Over the years I have experimented on and off with using what is referred to as a “hybrid” kit. This means a set-up that incorporates both acoustic and electronic drums. My version uses a standard three piece acoustic set (bass, snare, floor tom) with an Alesis Sample Pad and PercPad. The pads are usually set to represent two rack toms and used in place of acoustic toms. I liken this set-up to Alex Van Halen’s rig on the 5150 album and tour as seen in the video Live Without a Net. I loved the way he went between an acoustic bass, roto-toms and snare with a complete set of electronic pads up front. This allowed for a very unique sound. His solo especially exhibited the distinctive sounds that can only be found in a hybrid kit (see below). According to DRUM magazine:
Electronics have become part of what we do as drummers and percussionists. Electronics might be reinforcing an acoustic drum sound, providing some sort of backing loop to play against, or playing some effect that can’t be created in the acoustic world. Think about what you might need in your own setup to enhance the music you’re playing. Do you like to trigger a lot of loops? Do you need bigger acoustic drum sounds? Whatever you decide, there is no such thing as a wrong setup, and it’s really no longer a question of whether acoustic or electronic gear is the best tool for the job. You’ll likely need both.

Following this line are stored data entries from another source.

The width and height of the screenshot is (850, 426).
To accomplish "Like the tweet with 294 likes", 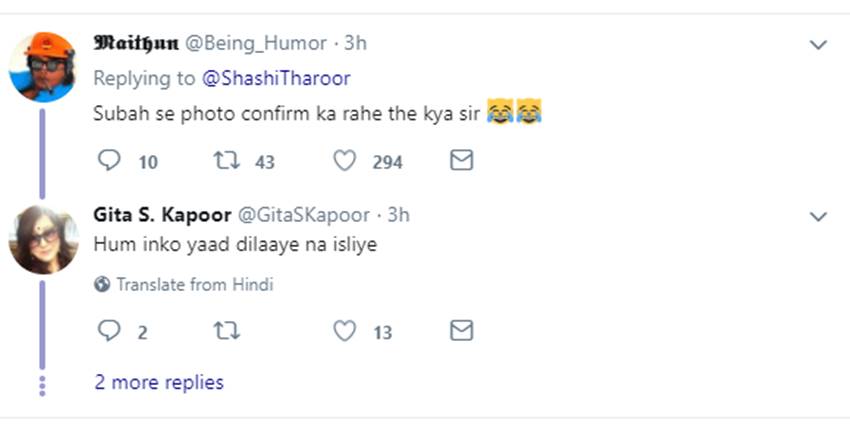I will (x=344, y=161).
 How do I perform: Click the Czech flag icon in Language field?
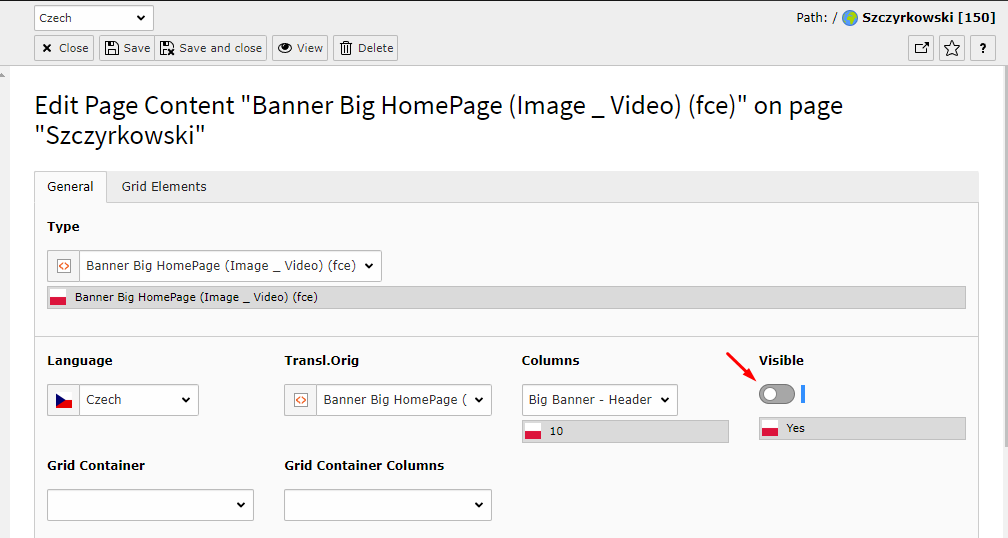click(x=64, y=400)
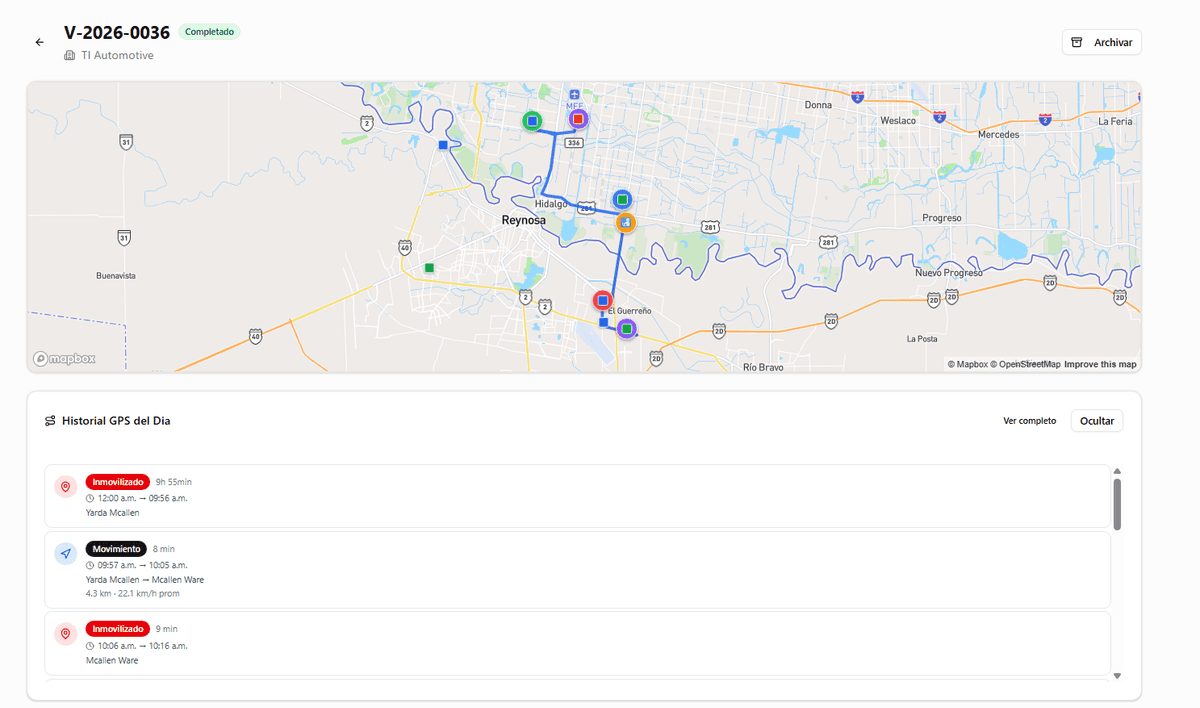
Task: Click the red pin icon on first Inmovilizado entry
Action: coord(66,486)
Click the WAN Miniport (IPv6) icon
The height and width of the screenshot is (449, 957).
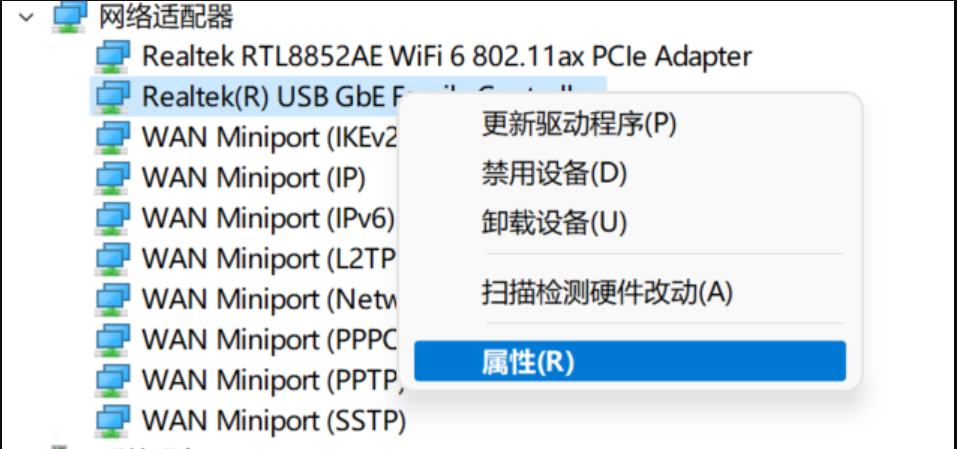[x=112, y=217]
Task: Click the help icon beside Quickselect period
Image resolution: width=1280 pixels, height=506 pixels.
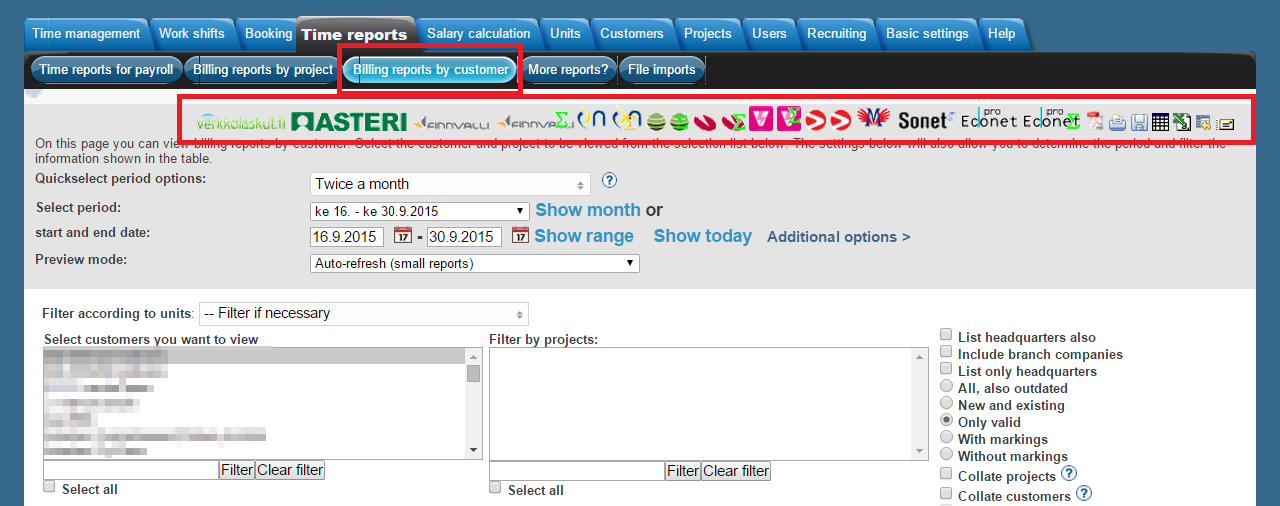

There are a few things to consider when configuring a hybrid kit. First, the tuning of the acoustic drums should be somewhere in the middle, meaning not too high or low. I use DrumTacs to curb the resonance while keeping the drums wide open. I also use a very small drum pillow in the bass drum just to curb the overall ring. It may take some experimenting but the acoustic and electronic drums should complement one another. Second, you should mount the pads as if they are part of the standard kit, meaning the drum set should be assembled as one unit, not two separate entities. The goal is to keep the acoustic drums and electronic pads seamless.